EXERCISE TASKS:
a: From the report on the May SAMEKS composite PMI, list every index level given for May 2020, naming the index each value belongs to.
b: Continue the report on the May SAMEKS composite PMI from its final sentence.

(DOCUMENT SECTION Opens)

May SAMEKS composite PMI rose by 11.8 points

Cover chart:  SAMEKS composite Index in Turkish

In May 2020, seasonally and calendar adjusted SAMEKS Composite PMI Index increased by 11.8 points to 45.7 compared to the previous month. SAMEKS, or sometimes referred to as PUMAKS, is compiled by center-right business organization MUSIAD and has the advantage of including Turkey’s large service industry. The HIS Markit-Istanbul Chamber of Industry PMI covers only manufacturing.

While the increase in the industry index reached 19.7 points to 47.9  in May compared to the previous month, the service sector index increased by only 7.0 points to 43.9.

MUSIAD commented on SAMEKS results as follows:  

A rapid expansion in input purchases were observed  in both sectors. Accordingly, production in the industry sector and business volume in the service sector have accelerated significantly. With these positive developments, the Index rapidly moved away the worst level in its history observed in April. On the other hand, the SAMEKS Composite Index, which signaled that the recovery process in the real sector gained momentum by increasing 11.8 points compared to the previous month, continued to remain  below 50 reference value in May, which indicates that the shrinkage in economic activity which started in March continued.

(DOCUMENT SECTION Closes)
(DATA EXTRACTS Opens)

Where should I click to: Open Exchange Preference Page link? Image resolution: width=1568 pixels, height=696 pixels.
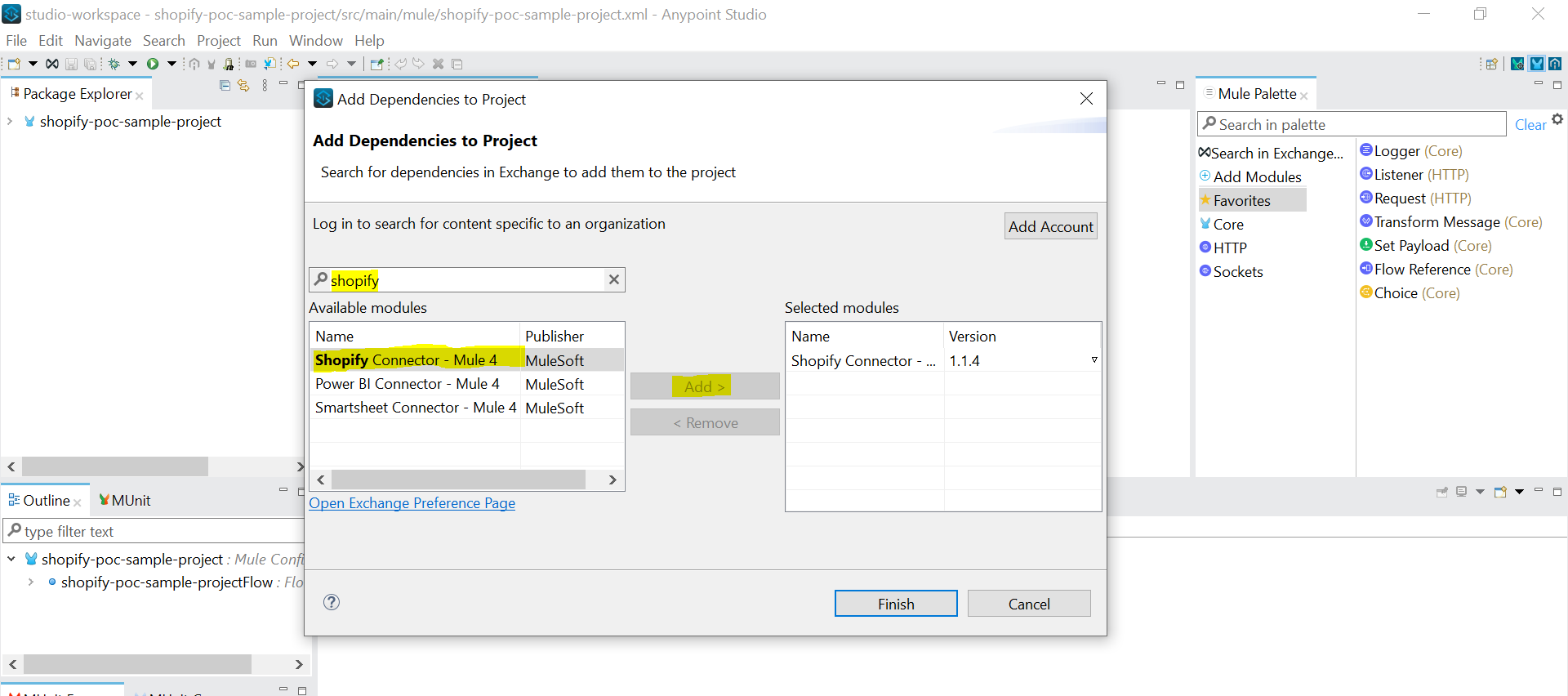pos(412,503)
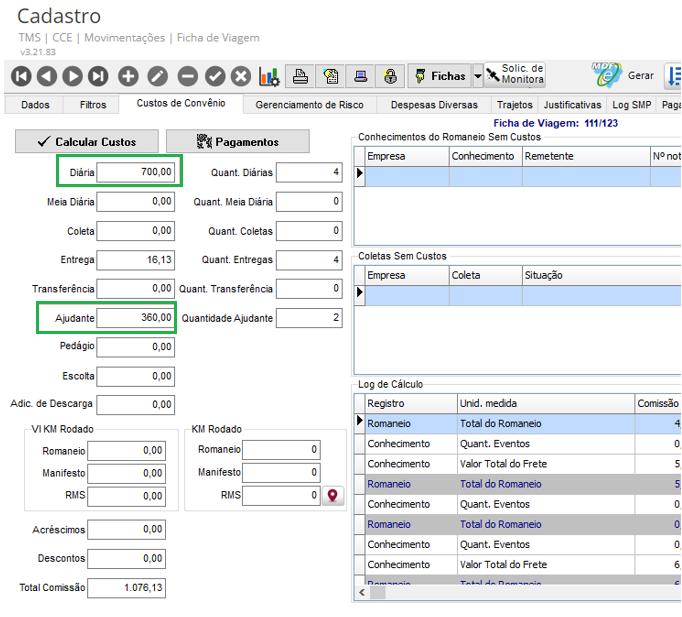Expand the Fichas dropdown arrow
This screenshot has height=617, width=682.
click(x=478, y=76)
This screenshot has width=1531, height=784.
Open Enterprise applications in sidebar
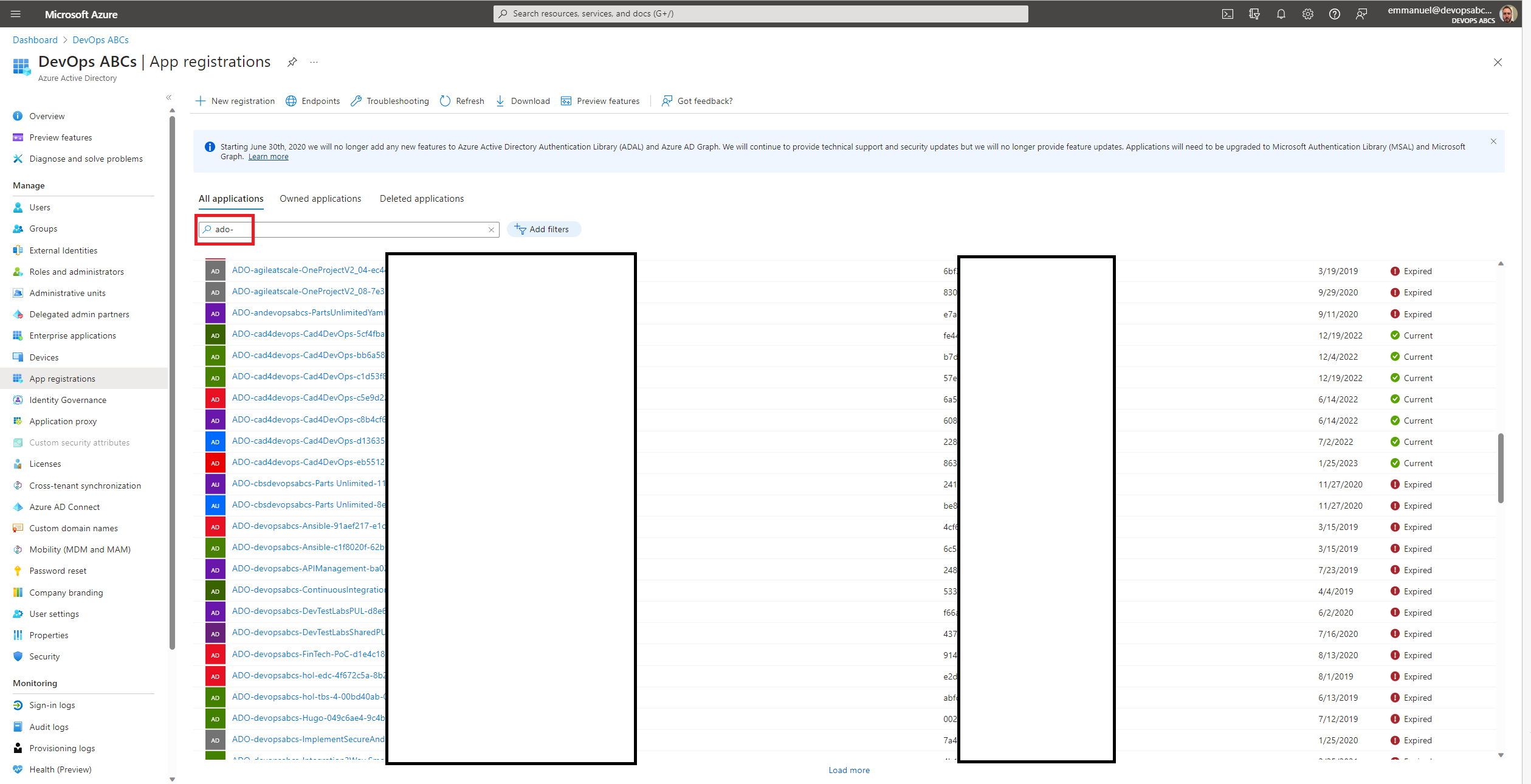point(72,335)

(DATA EXTRACTS Closes)

PER-TASK OUTPUTS:
a:
- SAMEKS Composite PMI Index: 45.7
- Industry index: 47.9
- Service sector index: 43.9

b:
Industry Sector SAMEKS Index

The seasonally and calendar adjusted SAMEKS Industry Sector Index increased by 19.7 points in May to reach 47.9. In this period, new orders rose by 27.6 points to 47.2 compared to the previous month, which drove the recovery observed in the industrial sector. Additionally, input purchases for the sector gained momentum by 23.2 points compared to the previous month, reaching 52.0. In this period, the decline in the final goods stocks for the sector also slowed down, with the sub-index,  increasing by 8.0 points compared to the previous month, to 44.2. In May, a relative recovery was observed in the labor demands of firms operating in the industrial sector, and the sub-index in question increased by 3.9 points compared to the previous month and reached 43.3. Due to these developments, the production sub-index increased by 27.7 points compared to the previous month to 45.8. Thus, the SAMEKS Industry Sector Index, adjusted for season and calendar effects, increased by 19.7 points compared to the previous month, indicating a substantial recovery is in progress.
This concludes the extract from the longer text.